NOAA’s industrial fish farming plan threatens oceans and fishing communities

NOAA’s industrial fish farming plan threatens oceans and fishing communities

Friends of the Earth gathers more than 38,000 comments opposing floating feedlots

RALEIGH, N.C. – The National Oceanic and Atmospheric Administration will hold another listening session in Raleigh, North Carolina today to continue discussing its five-year strategic plan, which targets an increase in aquaculture production by leasing federal waterways to companies looking to build floating feedlots.

In promoting offshore aquaculture, the agency inaccurately claims that placing concentrated animal feeding operations, or CAFOs, in the ocean would solve the current seafood deficit and create jobs, while also operating sustainably. While NOAA’s plan offers a utopian vision for factory fish farming, the reality is that these facilities would destroy our wild-capture fishing industries, devastate the ocean ecosystem and give mega-corporations greater control of our food production system.

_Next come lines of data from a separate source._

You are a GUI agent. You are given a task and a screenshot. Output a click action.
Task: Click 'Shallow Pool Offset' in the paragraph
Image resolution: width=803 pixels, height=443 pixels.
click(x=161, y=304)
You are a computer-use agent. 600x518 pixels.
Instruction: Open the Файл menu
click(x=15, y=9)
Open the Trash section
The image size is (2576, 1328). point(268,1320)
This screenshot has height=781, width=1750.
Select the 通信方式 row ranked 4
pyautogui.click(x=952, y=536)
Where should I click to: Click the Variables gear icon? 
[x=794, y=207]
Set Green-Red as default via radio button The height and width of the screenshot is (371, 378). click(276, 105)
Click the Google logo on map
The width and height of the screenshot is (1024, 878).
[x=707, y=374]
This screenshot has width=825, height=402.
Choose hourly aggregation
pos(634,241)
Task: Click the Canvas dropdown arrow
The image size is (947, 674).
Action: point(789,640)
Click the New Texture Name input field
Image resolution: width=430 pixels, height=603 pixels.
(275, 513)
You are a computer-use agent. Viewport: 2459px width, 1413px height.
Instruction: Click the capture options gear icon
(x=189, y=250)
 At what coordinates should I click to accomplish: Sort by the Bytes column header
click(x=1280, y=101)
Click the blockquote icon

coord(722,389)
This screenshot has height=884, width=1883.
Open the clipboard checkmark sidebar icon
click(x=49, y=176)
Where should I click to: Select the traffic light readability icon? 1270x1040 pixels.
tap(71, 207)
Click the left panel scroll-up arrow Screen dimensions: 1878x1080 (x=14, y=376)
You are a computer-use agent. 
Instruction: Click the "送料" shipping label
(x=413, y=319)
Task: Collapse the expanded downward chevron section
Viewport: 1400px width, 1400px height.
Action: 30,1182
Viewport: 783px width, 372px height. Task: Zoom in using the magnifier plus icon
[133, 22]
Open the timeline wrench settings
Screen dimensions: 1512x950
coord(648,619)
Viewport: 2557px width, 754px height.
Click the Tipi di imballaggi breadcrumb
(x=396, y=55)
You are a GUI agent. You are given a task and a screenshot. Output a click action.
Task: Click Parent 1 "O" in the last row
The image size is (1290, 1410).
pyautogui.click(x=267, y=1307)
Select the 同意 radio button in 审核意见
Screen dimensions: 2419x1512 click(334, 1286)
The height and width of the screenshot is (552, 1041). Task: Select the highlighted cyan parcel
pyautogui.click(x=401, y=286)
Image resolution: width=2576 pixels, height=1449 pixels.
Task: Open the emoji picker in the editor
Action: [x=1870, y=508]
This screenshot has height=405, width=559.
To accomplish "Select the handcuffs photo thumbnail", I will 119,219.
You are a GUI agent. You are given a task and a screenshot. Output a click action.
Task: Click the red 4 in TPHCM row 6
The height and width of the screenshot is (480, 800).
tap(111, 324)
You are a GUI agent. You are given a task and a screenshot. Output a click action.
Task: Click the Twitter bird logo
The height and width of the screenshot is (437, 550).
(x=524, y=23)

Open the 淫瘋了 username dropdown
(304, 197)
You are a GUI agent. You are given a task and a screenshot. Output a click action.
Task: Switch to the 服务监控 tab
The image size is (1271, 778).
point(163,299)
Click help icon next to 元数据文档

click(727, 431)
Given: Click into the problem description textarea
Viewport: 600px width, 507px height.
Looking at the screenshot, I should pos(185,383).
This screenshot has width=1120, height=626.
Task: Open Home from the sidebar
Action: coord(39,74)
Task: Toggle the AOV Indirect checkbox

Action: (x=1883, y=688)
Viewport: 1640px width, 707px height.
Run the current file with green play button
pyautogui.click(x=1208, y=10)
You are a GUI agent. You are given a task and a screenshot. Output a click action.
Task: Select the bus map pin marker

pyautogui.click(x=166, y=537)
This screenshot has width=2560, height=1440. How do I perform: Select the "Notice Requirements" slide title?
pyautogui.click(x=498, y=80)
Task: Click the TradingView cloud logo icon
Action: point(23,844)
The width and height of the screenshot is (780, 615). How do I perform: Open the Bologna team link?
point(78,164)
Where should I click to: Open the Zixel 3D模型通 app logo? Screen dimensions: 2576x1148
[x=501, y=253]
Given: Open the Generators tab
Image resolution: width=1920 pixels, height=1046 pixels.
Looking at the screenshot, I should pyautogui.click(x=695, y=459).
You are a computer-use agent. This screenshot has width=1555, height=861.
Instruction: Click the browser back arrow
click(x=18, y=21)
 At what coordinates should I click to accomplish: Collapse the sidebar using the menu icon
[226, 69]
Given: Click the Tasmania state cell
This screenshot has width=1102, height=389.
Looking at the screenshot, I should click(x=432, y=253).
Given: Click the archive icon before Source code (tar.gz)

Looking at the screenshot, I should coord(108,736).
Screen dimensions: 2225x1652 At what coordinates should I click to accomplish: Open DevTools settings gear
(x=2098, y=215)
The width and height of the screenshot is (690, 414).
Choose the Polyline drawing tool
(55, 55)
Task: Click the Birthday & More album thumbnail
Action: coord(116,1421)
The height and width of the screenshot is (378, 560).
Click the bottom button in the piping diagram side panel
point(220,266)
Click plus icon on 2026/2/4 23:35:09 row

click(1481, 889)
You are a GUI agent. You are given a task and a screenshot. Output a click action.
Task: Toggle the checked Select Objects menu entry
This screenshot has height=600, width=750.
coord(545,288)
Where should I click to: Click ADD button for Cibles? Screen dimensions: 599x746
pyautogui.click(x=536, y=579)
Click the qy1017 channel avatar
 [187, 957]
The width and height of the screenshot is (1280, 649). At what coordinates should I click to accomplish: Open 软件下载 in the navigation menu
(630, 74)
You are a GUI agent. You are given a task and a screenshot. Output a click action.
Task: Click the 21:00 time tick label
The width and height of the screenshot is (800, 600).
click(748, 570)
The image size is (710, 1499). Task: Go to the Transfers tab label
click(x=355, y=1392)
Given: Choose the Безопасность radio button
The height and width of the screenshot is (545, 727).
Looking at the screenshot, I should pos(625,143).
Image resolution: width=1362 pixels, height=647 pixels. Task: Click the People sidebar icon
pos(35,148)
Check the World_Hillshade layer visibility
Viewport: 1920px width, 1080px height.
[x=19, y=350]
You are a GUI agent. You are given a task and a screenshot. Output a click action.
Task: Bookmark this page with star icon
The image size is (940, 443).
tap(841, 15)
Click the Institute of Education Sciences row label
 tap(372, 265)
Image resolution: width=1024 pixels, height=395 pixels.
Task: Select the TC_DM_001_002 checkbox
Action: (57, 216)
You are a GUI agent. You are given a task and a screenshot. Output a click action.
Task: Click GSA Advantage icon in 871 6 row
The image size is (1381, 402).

“The rush toward industrial ocean fish farming strikes me as similar to the zeal for increasing the nation’s fishing capacity after passage of the federal Magnuson Act in 1976 that lead to overcapitalization and dire economic, social and environmental consequences,” said Susan West, a journalist, researcher specializing in issues impacting coastal communities and the wife of a commercial fisherman. “The promise of increasing aquaculture production in the United States cannot be allowed to override the importance of local fishing families and communities.”

Friends of the Earth has collected more than 38,000 signatures on a petition to NOAA calling for an end to this irrational, self-imposed mission. A growing number of North Carolinians have also spoken out opposing the industry in state-controlled waters since the 2017 under-the-radar passage of a harmful state bill to establish a permitting program for fish farms off the state’s coastline. To date, the permitting program is pending with the North Carolina Division of Marine Fisheries.

“These floating feedlots will pollute our coasts and allow large corporations to dominate and destroy the fishing industry,” said Hallie Templeton, senior oceans campaigner for Friends of the Earth. “We have seen these operations wreak havoc in other countries like Canada and Scotland. Such serious environmental, social and public health risks simply cannot be ignored.”

The listening sessions come shortly after Sen. Roger Wicker (R-Miss.) and Rep. Steven Palazzo (R-Miss) introduced the Advancing the Quality and Understanding of American Aquaculture Acts (S.3138/H.R.6966). Should either bill become law, it would establish a permitting system for industrial ocean fish farms in U.S. waters.